Igreja recém-construída e lacrada
Em agosto passado, o governo da cidade de Linfen, na província de Shanxi, no norte do país, ordenou a demolição da cruz e dos letreiros em chinês com os dizeres “Igreja Cristã” de uma igreja local da mesma denominação, Igreja da Trindade.
Um membro da congregação disse à organização Bitter Winter que a igreja nunca havia sido usada desde que sua construção foi concluída em julho de 2018 por causa de um conflito iniciado pelo governo entre a congregação e os moradores da aldeia.
Ao longo de 2019, o diretor da igreja continuou negociando a abertura do templo com o governo, esperando recuperar o direito de usa-lo, mas as autoridades locais continuaram transferindo a responsabilidade de um para o outro, repetindo que “os moradores da vila não permitem que os crentes entrem na igreja”.
“O governo tem autoridade sobre os moradores, e não o contrário: as autoridades estão matando com uma espada emprestada”, disse o fiel, expressando sua indignação com uma referência um dos estratagemas chineses empregados na guerra e na política quando forças de outros são usadas para atacar algum inimigo.
Apesar das várias tentativas de negociação do diretor, o governo continuou exigindo o reaproveitamento da igreja e instou a congregação a remover a cruz, ou seria “destruída com explosivos”. A cruz foi logo removida.
Nenhuma cruz maior que a bandeira
Em dezembro passado, numerosas cruzes foram removidas das congregações da Igreja da Trindade em Hegang, uma cidade na província de Heilongjiang, no nordeste. Um membro de uma igreja no distrito de Dongshan da cidade declarou que uma autoridade local ameaçava fechar o templo se a cruz não fosse removida porque “era mais alta que a bandeira nacional”.
As cruzes da Igreja do Evangelho de Cristo e a Igreja Cristã de Luobei, no condado de Luobei, em Hegang, foram removidas no mesmo mês usando o mesmo pretexto.
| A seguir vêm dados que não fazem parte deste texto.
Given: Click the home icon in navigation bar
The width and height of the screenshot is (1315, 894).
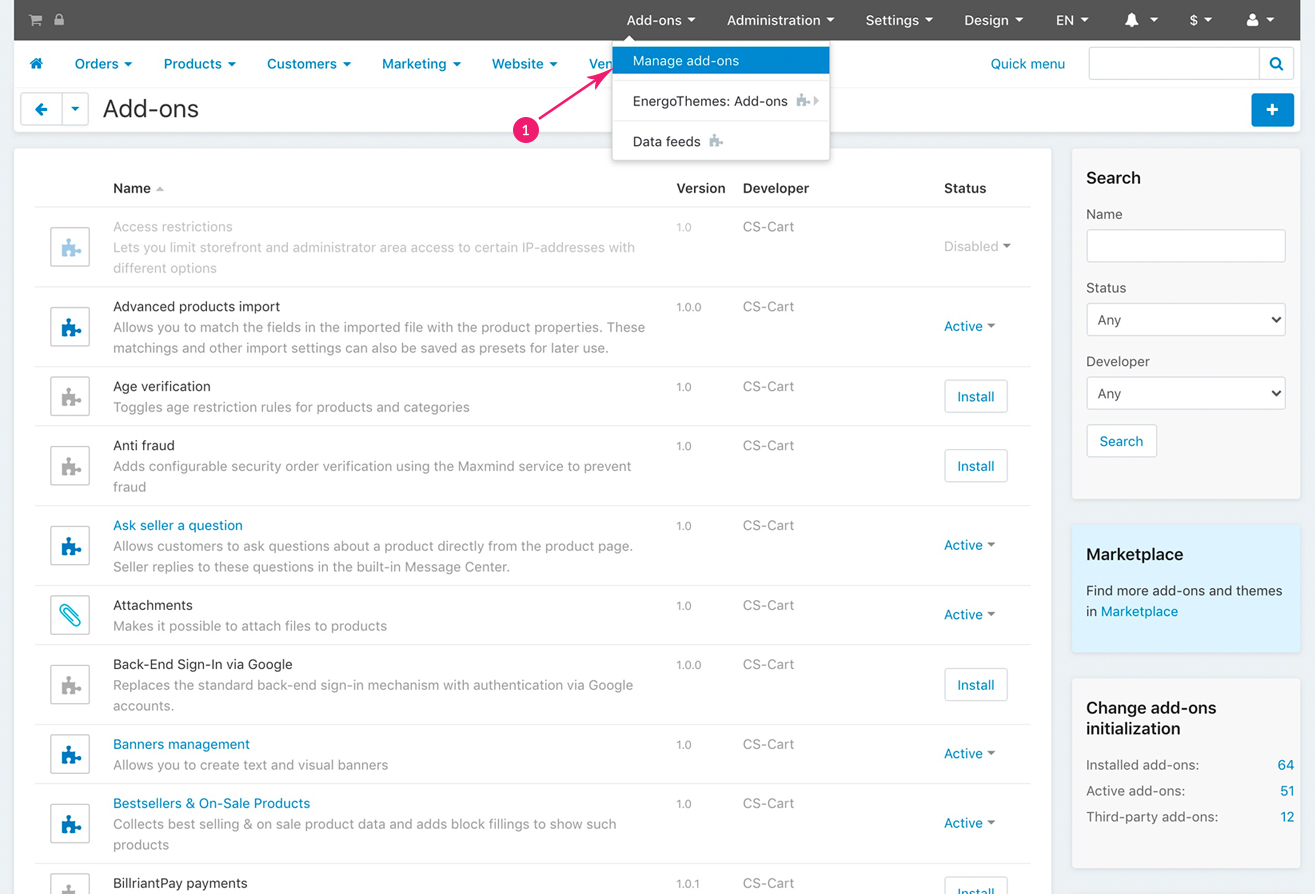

Um funcionário do governo do condado explicou que as cruzes “eram muito chamativas” e “atrairiam pessoas para as igrejas”.
A Grace Church em Luobei é a única igreja para protestantes de origem coreana no condado. Depois que sua cruz foi removida, o pastor da igreja reagiu dizendo à congregação que, embora tivesse sido fisicamente removida, “a cruz não pode ser tirada de seus corações”.
Em 8 de novembro de 2019, alguns idosos tentaram impedir a remoção da cruz da Igreja Ranfang, no condado de Gushi, na província central de Henan. Oficiais do governo no site disseram a eles que era “o Partido Comunista que lhe dá comida e dinheiro, não Deus”. Em meio à comoção, um crente de 70 anos desmaiou.
Um membro da congregação disse que, antes da demolição, o governo acusou o diretor da igreja por “trabalho ideológico”, e oficiais das aldeias vizinhas foram mobilizados para dissuadir os fiéis. “Como podemos, pessoas comuns, suportar esses oficiais no poder? Tivemos que restringir nossa raiva e ficar em silêncio”, resumiu o fiel.